The analyzed data indicate that a notable portion of nonemergent admissions took place at the orthopedics and traumatology departments, raising the possibility that the ward of admission, rather than the urgency status alone, may play a role in influencing the prognosis. The fact that an admission was not classified as urgent does not necessarily mean it was elective. A substantial portion of such cases included, for example, transfers from other hospitals or compulsory admissions. These facts may represent a significant limitation of the above analysis and should be considered by the reader.

Future studies should aim to address these gaps by incorporating severity scores, treatment data, frailty assessments, and cause‑specific mortality to provide a more comprehensive analysis. Further investigations could also examine the long‑term outcomes of RA patients post‑ICU/CICU discharge to provide a better understanding of their recovery and quality of life.

Conclusions

This study highlights the significant burden of hospitalizations among patients with RA in Polish ICUs/CICUs from 2011 to 2021. The rising trend in the ICU/CICU admissions and associated mortality, particularly visible in 2021, underscores the heightened vulnerability of RA patients to severe complications, exacerbated by the COVID‑19 pandemic.

Key findings indicate a high overall ICU/CICU mortality rate of 39.1% among the RA patients in critical care, with cardiovascular and respiratory diseases being the most common primary diagnoses. The study also found that urgent admissions and older age were significant predictors of ICU/CICU mortality, emphasizing the need for timely and effective acute care management.
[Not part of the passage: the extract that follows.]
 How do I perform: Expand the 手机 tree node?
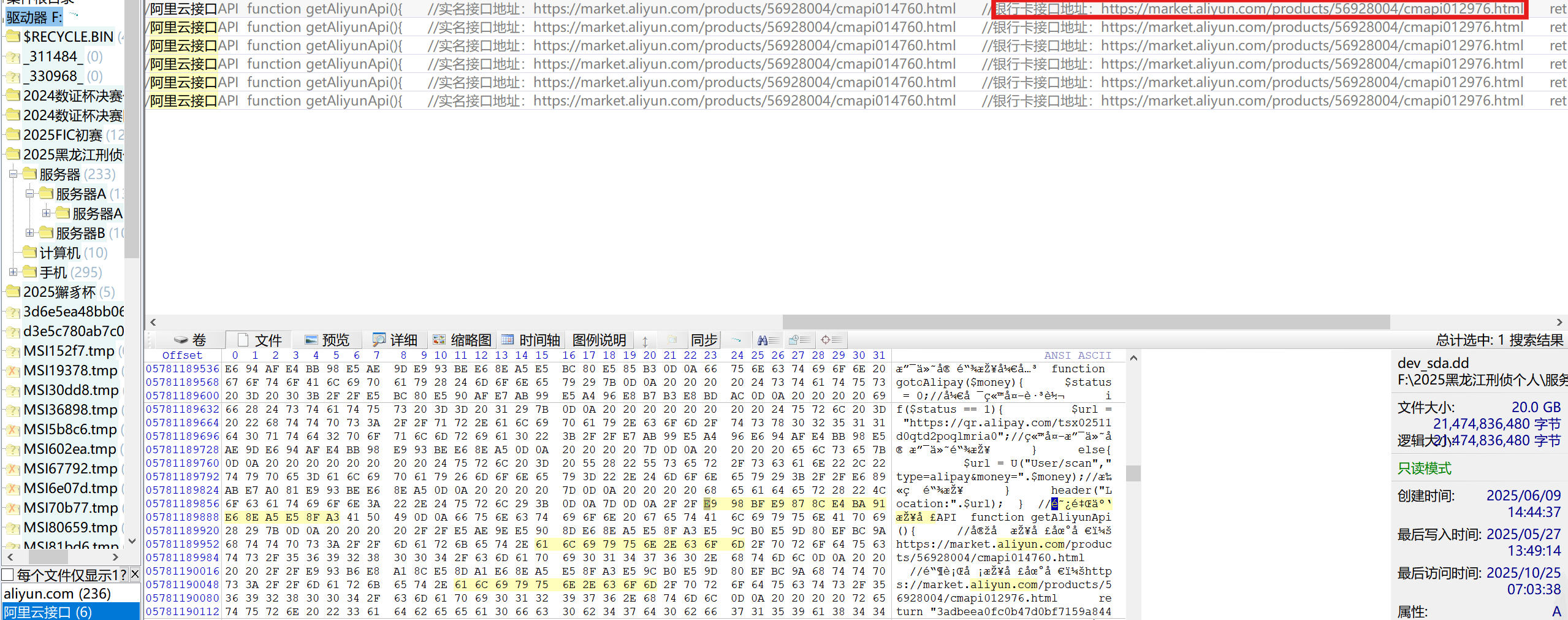click(13, 272)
Sex did not significantly predict ICU/CICU mortality, despite the higher prevalence of hospitalizations among women. The length of hospital stay varied significantly across different disease groups, reflecting the diverse nature of the conditions leading to ICU/CICU admissions.

The findings underscore the need for proactive monitoring, early intervention, and comprehensive management plans that address both RA and its comorbidities to reduce severe complications and improve patient outcomes. Future research should focus on the long‑term recovery and quality of life of RA patients post‑ICU/CICU discharge and the impact of specific RA treatments on critical care outcomes.

Acknowledgments: None.
Funding: None.
Contribution statement: KK, JDP, and MW conceived the concept of the study and contributed to its design. KK acquired the data. JDP, ANO, and PG drafted the manuscript. All authors analyzed and interpreted the data. ŁK performed the statistical analysis. All authors revised and approved the final version of the manuscript.
Conflict of interest: None declared.